Department of Physics, University of Oxford, Oxford, UK.
School of Informatics, University of Edinburgh, Edinburgh, UK.
Methods Mol Biol. 2024;2760:345-369. doi: 10.1007/978-1-0716-3658-9_20.
The identification of essential genes is a key challenge in systems and synthetic biology, particularly for engineering metabolic pathways that convert feedstocks into valuable products. Assessment of gene essentiality at a genome scale requires large and costly growth assays of knockout strains. Here we describe a strategy to predict the essentiality of metabolic genes using binary classification algorithms. The approach combines elements from genome-scale metabolic models, directed graphs, and machine learning into a predictive model that can be trained on small knockout data.

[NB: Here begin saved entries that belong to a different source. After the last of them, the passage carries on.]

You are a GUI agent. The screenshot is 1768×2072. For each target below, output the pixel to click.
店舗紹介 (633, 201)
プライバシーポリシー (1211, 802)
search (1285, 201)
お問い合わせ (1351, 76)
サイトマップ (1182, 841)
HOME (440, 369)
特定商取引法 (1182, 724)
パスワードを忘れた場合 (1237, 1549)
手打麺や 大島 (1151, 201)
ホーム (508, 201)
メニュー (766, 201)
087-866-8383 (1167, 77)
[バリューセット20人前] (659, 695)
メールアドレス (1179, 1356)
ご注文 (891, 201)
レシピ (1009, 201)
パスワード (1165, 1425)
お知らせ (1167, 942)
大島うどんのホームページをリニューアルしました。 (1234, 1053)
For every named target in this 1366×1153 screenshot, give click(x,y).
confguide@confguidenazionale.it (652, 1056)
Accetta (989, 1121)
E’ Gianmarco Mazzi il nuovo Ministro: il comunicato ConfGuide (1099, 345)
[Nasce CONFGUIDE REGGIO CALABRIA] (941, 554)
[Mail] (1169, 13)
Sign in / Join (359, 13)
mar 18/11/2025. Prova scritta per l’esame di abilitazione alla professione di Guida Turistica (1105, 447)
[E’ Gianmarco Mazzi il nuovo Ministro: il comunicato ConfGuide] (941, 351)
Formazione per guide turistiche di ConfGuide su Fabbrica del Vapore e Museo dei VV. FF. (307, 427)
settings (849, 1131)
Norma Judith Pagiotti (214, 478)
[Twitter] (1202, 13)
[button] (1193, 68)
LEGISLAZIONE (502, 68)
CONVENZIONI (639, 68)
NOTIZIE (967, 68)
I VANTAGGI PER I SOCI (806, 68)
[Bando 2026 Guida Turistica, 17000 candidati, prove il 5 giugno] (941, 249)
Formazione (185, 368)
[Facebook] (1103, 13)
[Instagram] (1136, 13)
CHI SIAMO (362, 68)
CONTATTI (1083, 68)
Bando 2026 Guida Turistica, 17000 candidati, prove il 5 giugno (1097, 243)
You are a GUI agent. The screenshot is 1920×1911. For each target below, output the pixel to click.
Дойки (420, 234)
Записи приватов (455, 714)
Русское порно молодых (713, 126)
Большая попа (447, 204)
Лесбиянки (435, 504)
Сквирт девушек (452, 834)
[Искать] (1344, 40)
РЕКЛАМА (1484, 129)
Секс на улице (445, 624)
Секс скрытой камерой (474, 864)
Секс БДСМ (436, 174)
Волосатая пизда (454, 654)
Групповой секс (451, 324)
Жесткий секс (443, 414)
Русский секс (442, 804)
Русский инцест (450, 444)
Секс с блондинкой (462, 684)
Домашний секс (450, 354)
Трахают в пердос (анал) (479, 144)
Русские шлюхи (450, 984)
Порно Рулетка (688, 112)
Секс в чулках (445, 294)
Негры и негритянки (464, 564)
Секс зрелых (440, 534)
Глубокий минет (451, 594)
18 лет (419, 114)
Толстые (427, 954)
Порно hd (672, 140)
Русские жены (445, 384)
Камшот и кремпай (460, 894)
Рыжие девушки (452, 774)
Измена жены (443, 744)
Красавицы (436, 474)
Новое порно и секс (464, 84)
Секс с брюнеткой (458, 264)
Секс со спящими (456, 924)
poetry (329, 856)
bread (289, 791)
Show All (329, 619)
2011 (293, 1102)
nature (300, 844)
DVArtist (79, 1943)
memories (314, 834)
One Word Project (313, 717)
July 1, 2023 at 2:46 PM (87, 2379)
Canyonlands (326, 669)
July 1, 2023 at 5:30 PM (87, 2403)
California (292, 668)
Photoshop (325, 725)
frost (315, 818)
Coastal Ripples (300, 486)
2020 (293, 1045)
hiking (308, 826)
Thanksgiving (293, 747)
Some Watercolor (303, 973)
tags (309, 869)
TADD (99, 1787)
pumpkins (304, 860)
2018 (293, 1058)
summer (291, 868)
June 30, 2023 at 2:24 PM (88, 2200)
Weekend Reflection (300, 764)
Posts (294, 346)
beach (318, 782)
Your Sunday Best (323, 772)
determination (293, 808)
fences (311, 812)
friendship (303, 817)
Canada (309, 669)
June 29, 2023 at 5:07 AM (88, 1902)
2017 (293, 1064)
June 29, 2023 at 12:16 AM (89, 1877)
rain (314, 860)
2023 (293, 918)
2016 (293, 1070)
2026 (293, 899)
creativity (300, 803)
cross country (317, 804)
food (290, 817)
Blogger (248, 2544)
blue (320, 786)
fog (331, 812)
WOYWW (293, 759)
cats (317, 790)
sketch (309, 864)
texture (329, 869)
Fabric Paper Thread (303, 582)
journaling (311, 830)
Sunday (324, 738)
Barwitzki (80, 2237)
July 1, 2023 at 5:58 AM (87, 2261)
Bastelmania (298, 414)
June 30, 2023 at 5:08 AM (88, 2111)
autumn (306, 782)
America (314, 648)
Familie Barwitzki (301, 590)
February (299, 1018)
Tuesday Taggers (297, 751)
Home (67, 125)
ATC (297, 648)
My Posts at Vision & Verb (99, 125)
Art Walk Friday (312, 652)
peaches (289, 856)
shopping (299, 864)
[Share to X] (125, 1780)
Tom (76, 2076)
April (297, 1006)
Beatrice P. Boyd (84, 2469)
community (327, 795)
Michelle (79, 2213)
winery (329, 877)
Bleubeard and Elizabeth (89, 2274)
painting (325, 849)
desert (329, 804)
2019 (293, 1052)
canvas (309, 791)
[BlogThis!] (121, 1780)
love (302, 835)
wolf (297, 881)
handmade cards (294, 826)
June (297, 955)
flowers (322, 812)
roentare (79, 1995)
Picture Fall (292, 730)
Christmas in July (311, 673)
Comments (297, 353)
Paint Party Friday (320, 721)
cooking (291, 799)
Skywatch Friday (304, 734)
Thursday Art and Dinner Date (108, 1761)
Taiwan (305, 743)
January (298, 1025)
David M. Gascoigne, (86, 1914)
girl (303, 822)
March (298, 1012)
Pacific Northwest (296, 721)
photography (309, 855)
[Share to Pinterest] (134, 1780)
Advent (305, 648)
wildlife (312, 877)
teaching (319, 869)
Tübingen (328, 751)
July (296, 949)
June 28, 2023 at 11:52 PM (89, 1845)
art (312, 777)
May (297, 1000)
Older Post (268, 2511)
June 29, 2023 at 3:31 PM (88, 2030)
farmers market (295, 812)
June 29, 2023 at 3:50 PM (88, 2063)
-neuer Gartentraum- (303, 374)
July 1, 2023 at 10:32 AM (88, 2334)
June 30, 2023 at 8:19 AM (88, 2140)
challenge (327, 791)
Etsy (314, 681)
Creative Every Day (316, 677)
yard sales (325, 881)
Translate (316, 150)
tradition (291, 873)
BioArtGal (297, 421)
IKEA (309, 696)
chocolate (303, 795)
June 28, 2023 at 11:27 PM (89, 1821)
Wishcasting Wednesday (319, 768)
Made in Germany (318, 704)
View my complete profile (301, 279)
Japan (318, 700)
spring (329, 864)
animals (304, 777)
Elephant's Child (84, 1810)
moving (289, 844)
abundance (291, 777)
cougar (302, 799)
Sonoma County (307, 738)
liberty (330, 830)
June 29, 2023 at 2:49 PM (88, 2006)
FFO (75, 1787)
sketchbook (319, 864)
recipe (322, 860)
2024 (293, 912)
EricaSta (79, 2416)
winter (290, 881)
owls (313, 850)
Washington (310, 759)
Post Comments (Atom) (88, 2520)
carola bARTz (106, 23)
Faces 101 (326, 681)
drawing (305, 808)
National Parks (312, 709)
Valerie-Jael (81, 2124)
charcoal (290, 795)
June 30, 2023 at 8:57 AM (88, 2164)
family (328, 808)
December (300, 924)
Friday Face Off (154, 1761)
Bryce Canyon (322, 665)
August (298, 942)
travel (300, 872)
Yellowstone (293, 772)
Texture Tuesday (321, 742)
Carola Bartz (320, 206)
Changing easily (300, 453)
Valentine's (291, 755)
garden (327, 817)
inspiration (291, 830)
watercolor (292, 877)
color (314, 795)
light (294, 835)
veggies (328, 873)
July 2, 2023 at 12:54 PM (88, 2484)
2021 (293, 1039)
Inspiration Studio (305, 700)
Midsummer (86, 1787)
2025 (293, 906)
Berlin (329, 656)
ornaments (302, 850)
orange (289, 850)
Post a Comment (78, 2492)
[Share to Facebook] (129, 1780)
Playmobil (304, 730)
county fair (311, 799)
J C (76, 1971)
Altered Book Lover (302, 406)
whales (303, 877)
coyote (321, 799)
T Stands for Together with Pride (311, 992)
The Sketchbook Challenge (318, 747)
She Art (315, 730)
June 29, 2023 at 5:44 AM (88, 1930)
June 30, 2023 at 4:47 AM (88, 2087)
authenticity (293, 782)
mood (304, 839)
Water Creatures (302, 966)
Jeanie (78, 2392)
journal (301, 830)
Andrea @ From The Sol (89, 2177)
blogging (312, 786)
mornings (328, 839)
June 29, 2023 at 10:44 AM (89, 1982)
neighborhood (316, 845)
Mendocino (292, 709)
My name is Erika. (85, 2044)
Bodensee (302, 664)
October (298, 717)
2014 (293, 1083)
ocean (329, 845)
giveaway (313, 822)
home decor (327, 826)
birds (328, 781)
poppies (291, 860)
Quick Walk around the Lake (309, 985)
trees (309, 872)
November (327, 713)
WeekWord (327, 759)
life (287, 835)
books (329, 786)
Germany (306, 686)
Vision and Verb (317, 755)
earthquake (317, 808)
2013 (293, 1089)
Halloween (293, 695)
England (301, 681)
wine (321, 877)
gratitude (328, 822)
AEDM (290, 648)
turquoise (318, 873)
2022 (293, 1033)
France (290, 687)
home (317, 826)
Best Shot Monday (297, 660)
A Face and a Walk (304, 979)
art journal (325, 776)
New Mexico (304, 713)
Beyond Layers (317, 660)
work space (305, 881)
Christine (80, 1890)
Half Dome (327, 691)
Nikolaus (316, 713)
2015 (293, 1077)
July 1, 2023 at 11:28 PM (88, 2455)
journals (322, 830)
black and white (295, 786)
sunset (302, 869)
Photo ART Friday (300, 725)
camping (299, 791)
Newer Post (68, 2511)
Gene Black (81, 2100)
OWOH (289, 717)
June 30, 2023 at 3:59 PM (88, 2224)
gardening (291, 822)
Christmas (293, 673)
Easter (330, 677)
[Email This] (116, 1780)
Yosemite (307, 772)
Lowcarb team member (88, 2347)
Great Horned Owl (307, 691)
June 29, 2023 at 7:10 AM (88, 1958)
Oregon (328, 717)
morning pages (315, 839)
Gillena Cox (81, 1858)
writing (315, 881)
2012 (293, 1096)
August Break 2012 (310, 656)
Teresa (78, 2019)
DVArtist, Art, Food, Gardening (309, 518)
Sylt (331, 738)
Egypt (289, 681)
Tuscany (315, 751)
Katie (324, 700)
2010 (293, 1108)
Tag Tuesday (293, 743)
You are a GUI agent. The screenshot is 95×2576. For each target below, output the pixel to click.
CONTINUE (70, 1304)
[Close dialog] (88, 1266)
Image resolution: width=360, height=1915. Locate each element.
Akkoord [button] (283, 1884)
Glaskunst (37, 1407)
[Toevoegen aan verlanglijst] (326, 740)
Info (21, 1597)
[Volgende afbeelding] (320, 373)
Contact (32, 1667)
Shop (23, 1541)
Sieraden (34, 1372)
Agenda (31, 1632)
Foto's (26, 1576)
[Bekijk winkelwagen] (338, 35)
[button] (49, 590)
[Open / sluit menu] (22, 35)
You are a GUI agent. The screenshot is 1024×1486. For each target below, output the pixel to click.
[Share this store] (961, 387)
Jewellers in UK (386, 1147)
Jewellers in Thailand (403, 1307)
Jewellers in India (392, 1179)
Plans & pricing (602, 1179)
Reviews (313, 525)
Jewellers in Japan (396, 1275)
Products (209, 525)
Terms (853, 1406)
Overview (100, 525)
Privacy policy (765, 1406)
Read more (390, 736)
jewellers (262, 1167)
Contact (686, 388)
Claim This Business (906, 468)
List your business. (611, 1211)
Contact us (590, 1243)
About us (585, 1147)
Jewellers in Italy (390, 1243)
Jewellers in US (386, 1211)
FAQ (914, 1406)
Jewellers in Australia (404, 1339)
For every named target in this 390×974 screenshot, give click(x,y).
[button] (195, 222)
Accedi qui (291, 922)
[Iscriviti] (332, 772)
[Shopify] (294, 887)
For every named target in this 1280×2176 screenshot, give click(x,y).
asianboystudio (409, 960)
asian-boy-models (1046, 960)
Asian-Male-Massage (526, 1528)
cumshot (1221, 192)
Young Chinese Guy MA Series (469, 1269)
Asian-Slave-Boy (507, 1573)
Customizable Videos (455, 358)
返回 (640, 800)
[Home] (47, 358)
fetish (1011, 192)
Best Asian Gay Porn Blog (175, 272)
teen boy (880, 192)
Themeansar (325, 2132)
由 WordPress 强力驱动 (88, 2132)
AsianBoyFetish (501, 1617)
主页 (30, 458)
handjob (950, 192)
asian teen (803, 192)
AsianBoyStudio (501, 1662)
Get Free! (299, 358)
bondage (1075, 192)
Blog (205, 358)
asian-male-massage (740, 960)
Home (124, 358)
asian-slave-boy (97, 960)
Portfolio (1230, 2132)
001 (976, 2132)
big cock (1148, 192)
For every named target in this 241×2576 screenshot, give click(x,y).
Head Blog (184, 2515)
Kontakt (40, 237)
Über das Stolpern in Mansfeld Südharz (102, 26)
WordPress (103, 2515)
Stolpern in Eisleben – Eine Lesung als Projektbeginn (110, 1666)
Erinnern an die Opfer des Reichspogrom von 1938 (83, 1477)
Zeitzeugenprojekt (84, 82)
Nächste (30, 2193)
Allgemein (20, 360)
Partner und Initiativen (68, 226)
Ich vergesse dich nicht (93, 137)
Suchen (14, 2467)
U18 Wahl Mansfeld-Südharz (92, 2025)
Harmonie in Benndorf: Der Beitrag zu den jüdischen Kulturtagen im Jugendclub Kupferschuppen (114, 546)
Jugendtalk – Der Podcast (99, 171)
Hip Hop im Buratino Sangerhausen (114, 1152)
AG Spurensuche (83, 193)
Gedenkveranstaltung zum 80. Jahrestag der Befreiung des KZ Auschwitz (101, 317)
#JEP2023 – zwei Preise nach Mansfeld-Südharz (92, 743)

We demonstrate the efficacy of this approach using the most complete metabolic model of Escherichia coli and various machine learning algorithms for binary classification.
确定必需基因是系统和合成生物学面临的一个关键挑战,特别是在构建将原料转化为有价值产品的代谢途径时。在全基因组范围内评估基因的必需性需要对敲除菌株进行大量昂贵的生长测定。在这里,我们描述了一种使用二进制分类算法预测代谢基因必需性的策略。该方法将基因组尺度代谢模型、有向图和机器学习的元素结合到一个可以在小的敲除数据上进行训练的预测模型中。我们使用最完整的大肠杆菌代谢模型和各种用于二进制分类的机器学习算法来验证该方法的有效性。